Prokudin-Gorsky’s other view from the Znamensky Monastery bell tower looks southwest toward the Irtysh across the small Abramovka (or Monastyrka) River. Stacked with logs on the near bank, the river is lined with the houses of prosperous merchants in the Tatar-Bukhara District.
To the left is the minaret of the district's red brick mosque, built at the end of the 19th century to replace a wooden mosque. A mosque is thought to have existed on the site for centuries. The main patron was the merchant Tokhtasyn Aitmukhametov, who also supported a religious school, or madrasah, at the mosque. Closed in 1930, the mosque was returned to the local Muslim community in 1988.
To the right of the mosque is the Church of the Elevation of the Cross, the town's first masterpiece of late baroque architecture. Situated between the Tatar District and the Irtysh, the church owes its improbable but prominent location to the need to create solid ground in a marshy area near the Pokrovka River.
After the parish gathered funds to replace a log church, two merchants, the Medvedev brothers, donated a plot on which they had built a low artificial hill to protect their house from flooding. Construction of the church begin in 1753, and in 1761 the lower, heated church was completed, together with a vestibule attached to what had been the Medvedev house. Ten years later the upper, summer church was consecrated, yet a chronic lack of funds delayed completion of the bell tower until thirty years later, in 1784.
The Church of the Elevation of the Cross is distinguished by a harmony of height and proportion between the large main structure and the magnificent bell tower, which rises above a wide vestibule typical of 18th-century Tobolsk churches. The north facade provides further variety in the form of a long chapel built in 1790-98.
The interior was among the most highly decorated of Tobolsk churches, but very little remains in this gutted structure, which has been abandoned for decades. Efforts to conserve it have been undertaken, and there is a possibility that the church, which stands on difficult ground, will be restored.
As in other Siberian towns, church architecture in Tobolsk suffered enormous destruction during the Soviet period, Despite difficult financial circumstances, gradual restoration efforts give hope that Tobolsk will regain its status as a center of late Baroque architecture.

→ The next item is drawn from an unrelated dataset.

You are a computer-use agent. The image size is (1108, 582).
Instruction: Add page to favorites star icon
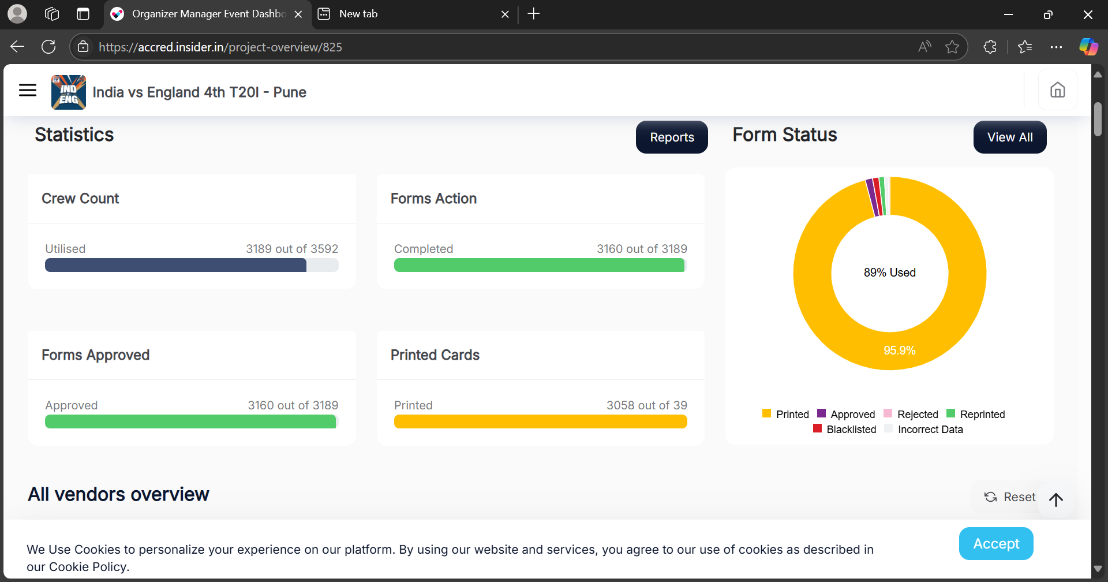(952, 47)
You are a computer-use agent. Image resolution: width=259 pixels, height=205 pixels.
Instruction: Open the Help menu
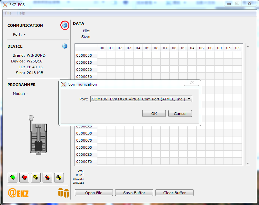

In the early 20th century the Russian photographer Sergei Prokudin-Gorsky developed a complex process for color photography. Between 1903 and 1916 he traveled through the Russian Empire and took over 2,000 photographs with the process, which involved three exposures on a glass plate. In August 1918, he left Russia and ultimately resettled in France with a large part of his collection of glass negatives. After his death in Paris in 1944, his heirs sold the collection to the Library of Congress. In the early 21st century the Library digitized the Prokudin-Gorsky Collection and made it freely available to the global public. A number of Russian websites now have versions of the collection. In 1986 the architectural historian and photographer William Brumfield organized the first exhibit of Prokudin-Gorsky photographs at the Library of Congress. Over a period of work in Russia beginning in 1970, Brumfield has photographed most of the sites visited by Prokudin-Gorsky. This series of articles will juxtapose Prokudin-Gorsky’s views of architectural monuments with photographs taken by Brumfield decades later.